My next breath was an exasperated huff. I’d had it with people—and non-people—taking liberties with moral norms! Personal boundaries—whether body, mind, or home—were not up for negotiation!

“Get out of Emma, and don’t ever ‘push her over’ again!” I propped both hands on my hips, hoping to look threatening, though surely he knew I wouldn’t hurt my best friend, even to hurt him. “Pick another intermediary. Or better yet, stay out of my friends and away from me!”

Alec’s sigh slipped through Emma’s lips. “I would gladly use another body—preferably one without breasts…” My best friend glanced down at her own chest as if she didn’t know what to do with such generous curves. “Unfortunately, you don’t surround yourself with many potential intermediaries.” A hint of desperation leaked through onto Emma’s features. “But I swear to you, on both my life and my soul, that if you help me—if you let us help each other—my need for an intermediary will soon be a thing of the past.”

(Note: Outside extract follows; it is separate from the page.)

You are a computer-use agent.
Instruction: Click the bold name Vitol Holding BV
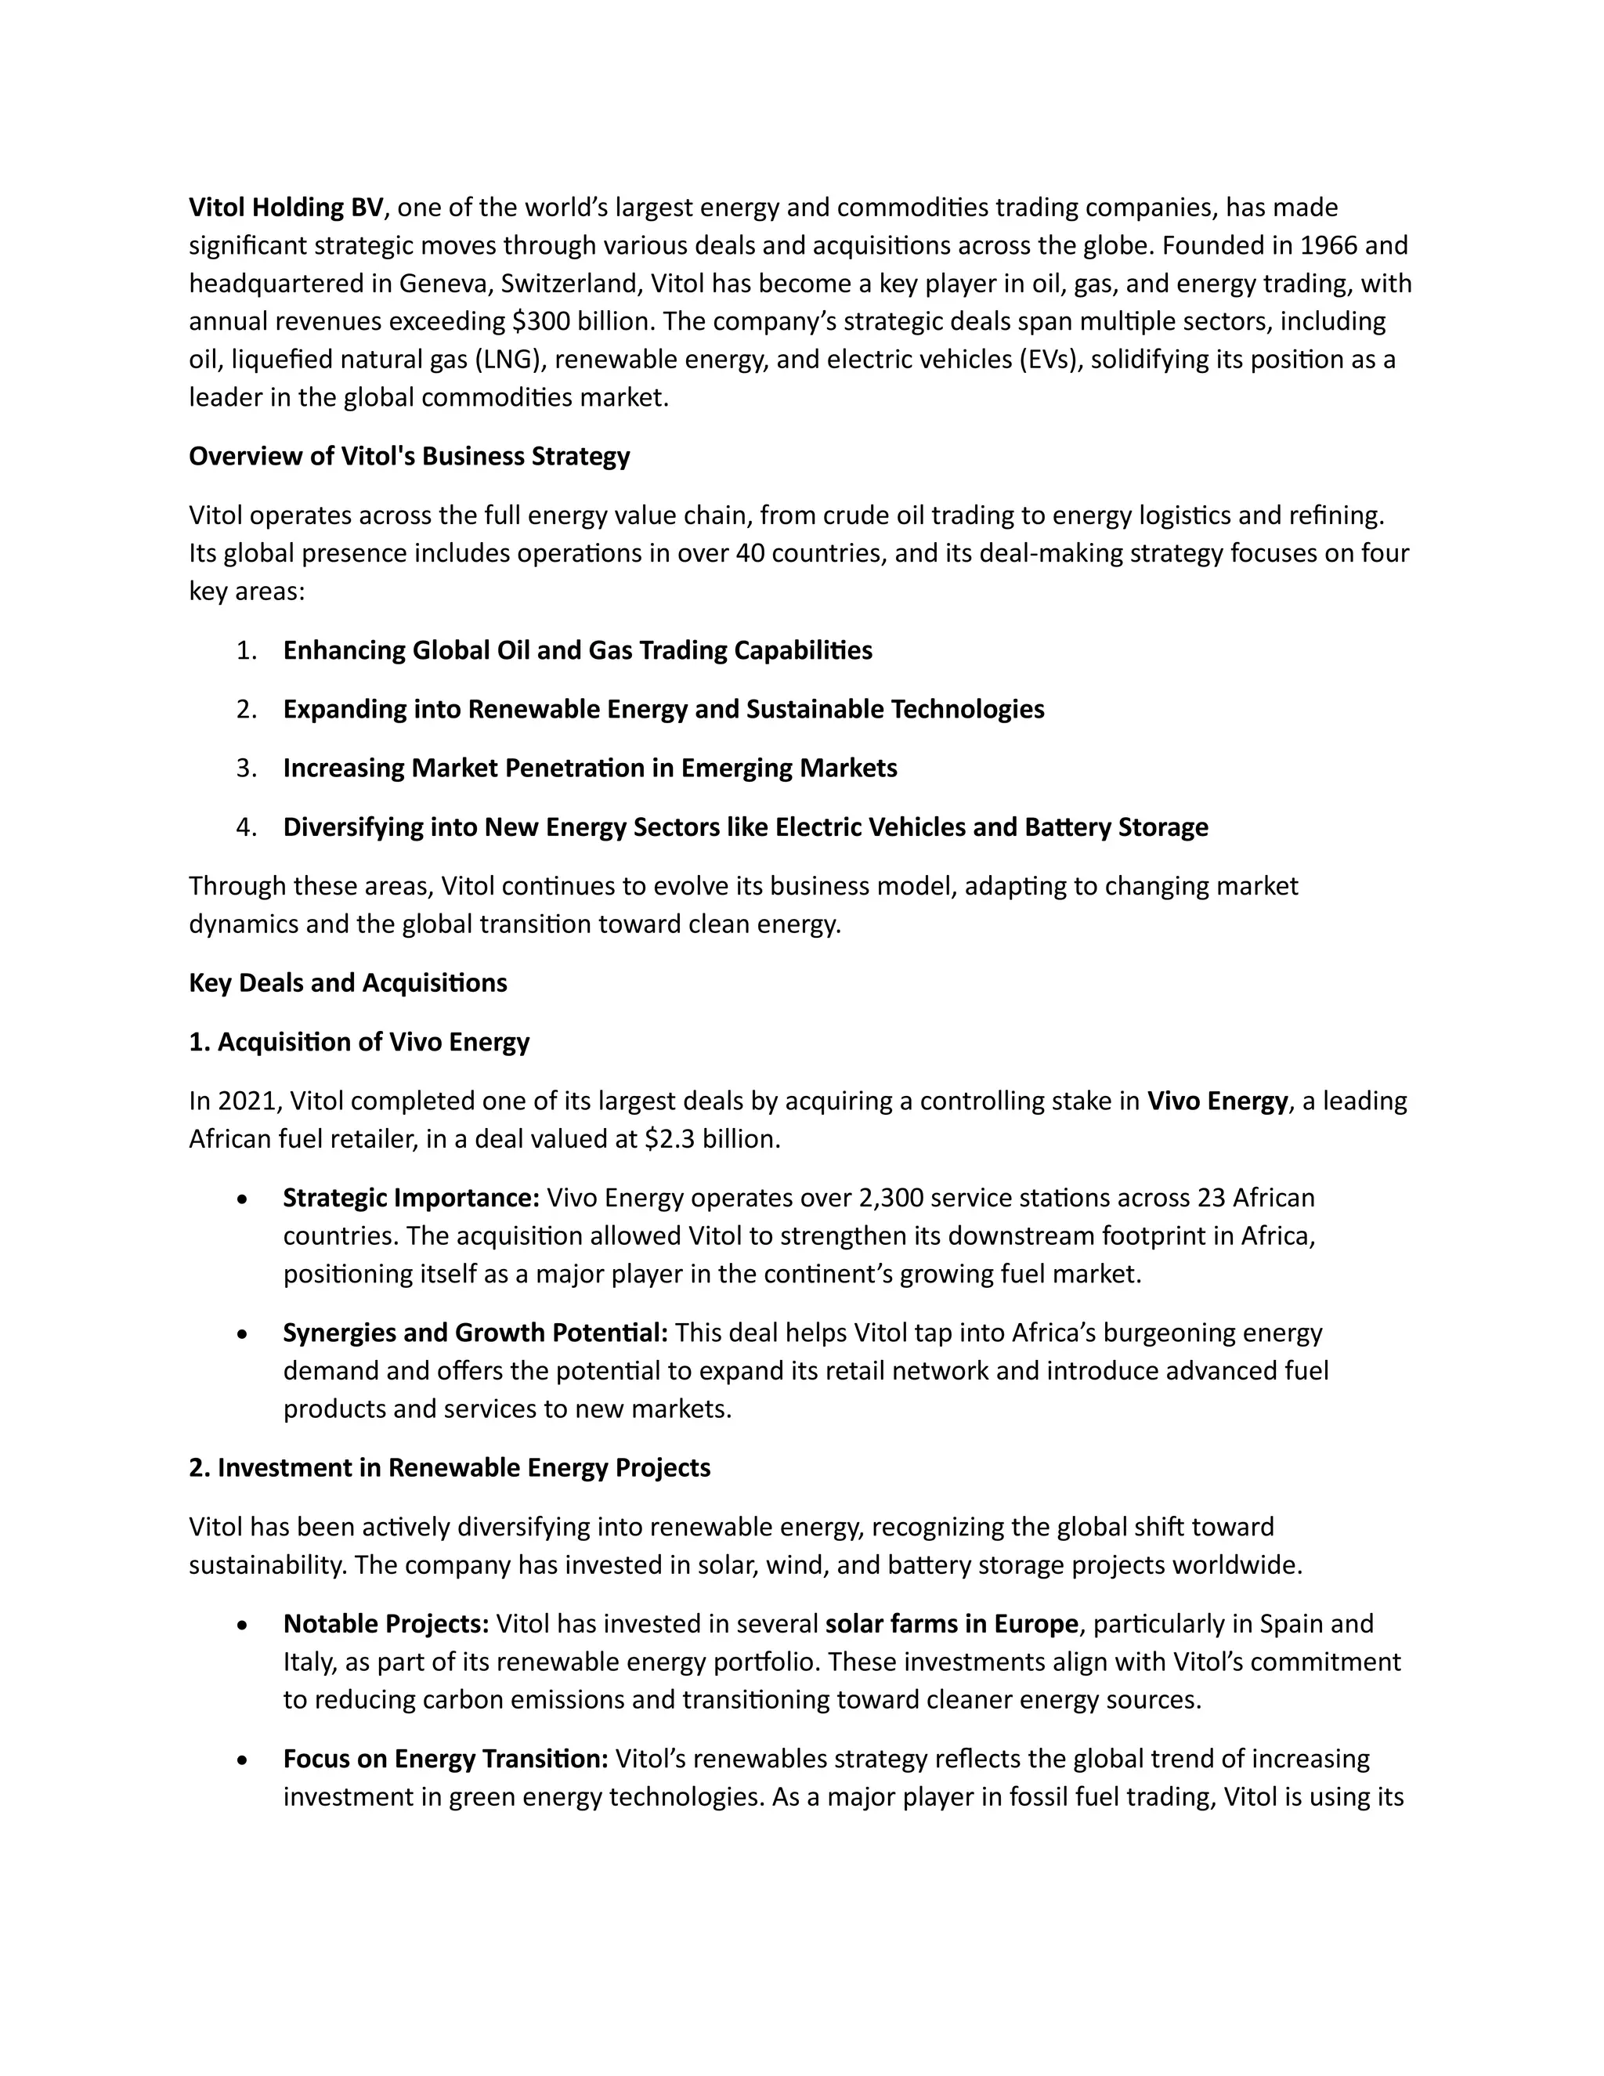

I blinked at Emma/Alec in disbelief. “You’re asking me for a favor?”

Emma’s head nodded steadily. “And offering one, as well.”

Curiosity overwhelmed me, in spite of my desperation to put Emma back in control of her body. “What could you possibly do for me?”

His smile widened on her face, and Emma’s straight white teeth seemed to taunt me. “Return your damaged lover.”

My what?

Confusion must have shown clearly on my face, because Emma/Alec raised both brows in a rather masculine look of amusement. “Your boyfriend. Nash. I assume you remember him. Or does the heart forget so soon?”

Terror shot through me in a jolt of white-hot adrenaline, then settled into my gut like lead. My free hand gripped the back of Emma’s desk chair and I sank into it, stunned. “What are you talking about?”